*BRIEF:*
Everything from the line containing "Screen dimensions: 730x367" through the final line of the entries must be repeated exactly, and only that, without pictures.

*RECORD SET:*
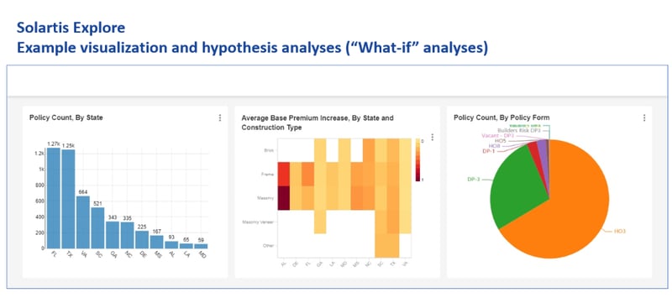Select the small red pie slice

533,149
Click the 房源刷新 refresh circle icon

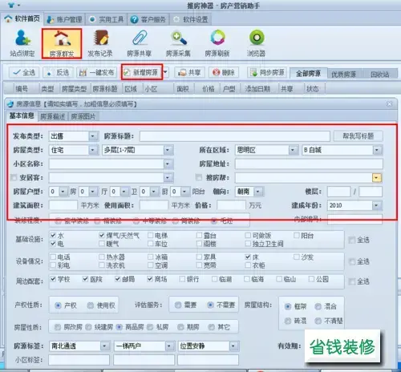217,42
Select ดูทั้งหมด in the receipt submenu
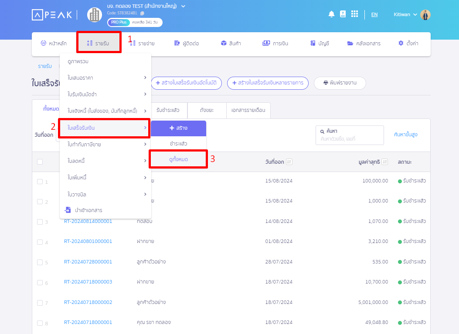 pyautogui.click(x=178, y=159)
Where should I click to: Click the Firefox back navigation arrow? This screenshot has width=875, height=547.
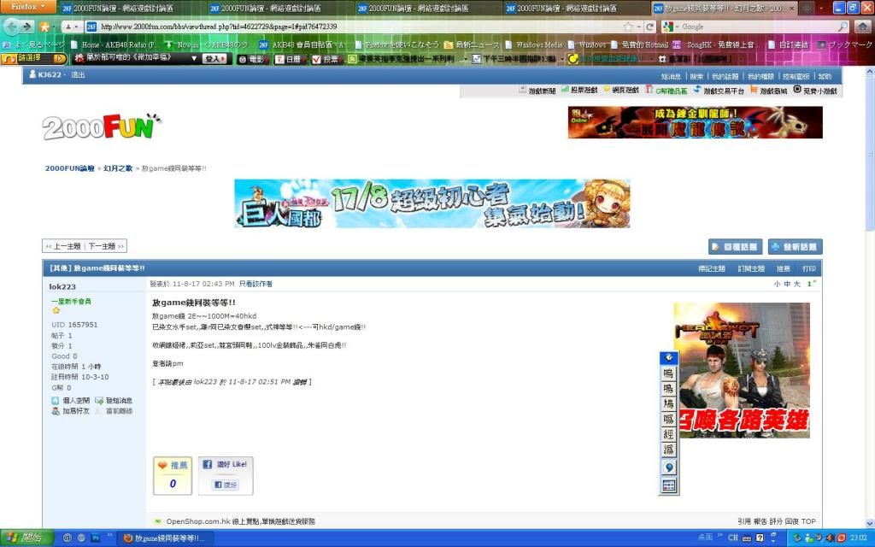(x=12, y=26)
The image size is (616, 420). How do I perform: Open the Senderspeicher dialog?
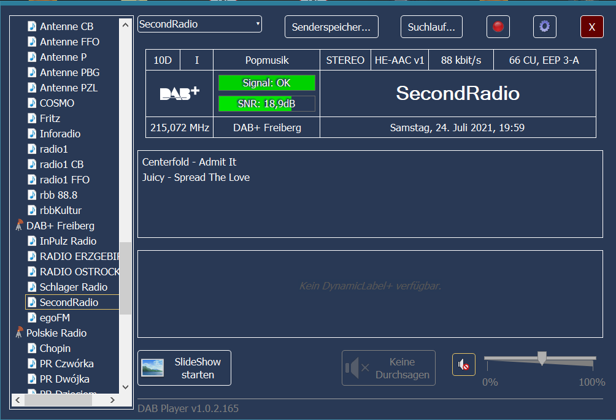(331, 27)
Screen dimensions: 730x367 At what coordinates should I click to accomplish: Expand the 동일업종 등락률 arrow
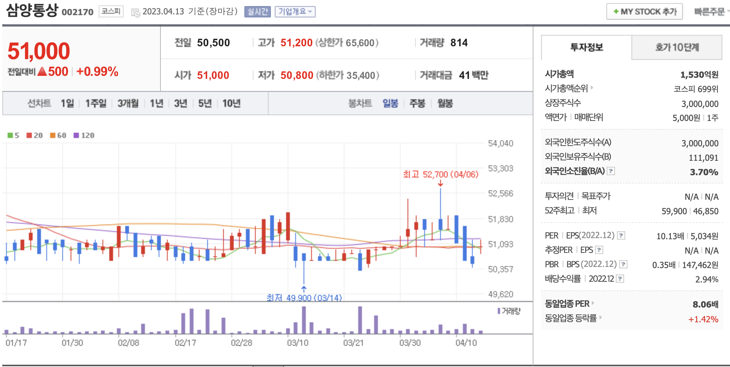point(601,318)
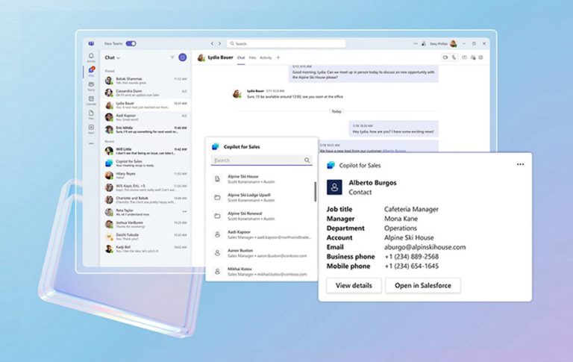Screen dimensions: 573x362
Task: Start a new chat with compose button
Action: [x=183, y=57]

*FINISHED EXERCISE:*
Screen dimensions: 730x367 At what coordinates should I click to accomplish: Expand the 동일업종 등락률 arrow
point(601,318)
Screen dimensions: 573x362
Task: Start a new chat with compose button
Action: [x=183, y=57]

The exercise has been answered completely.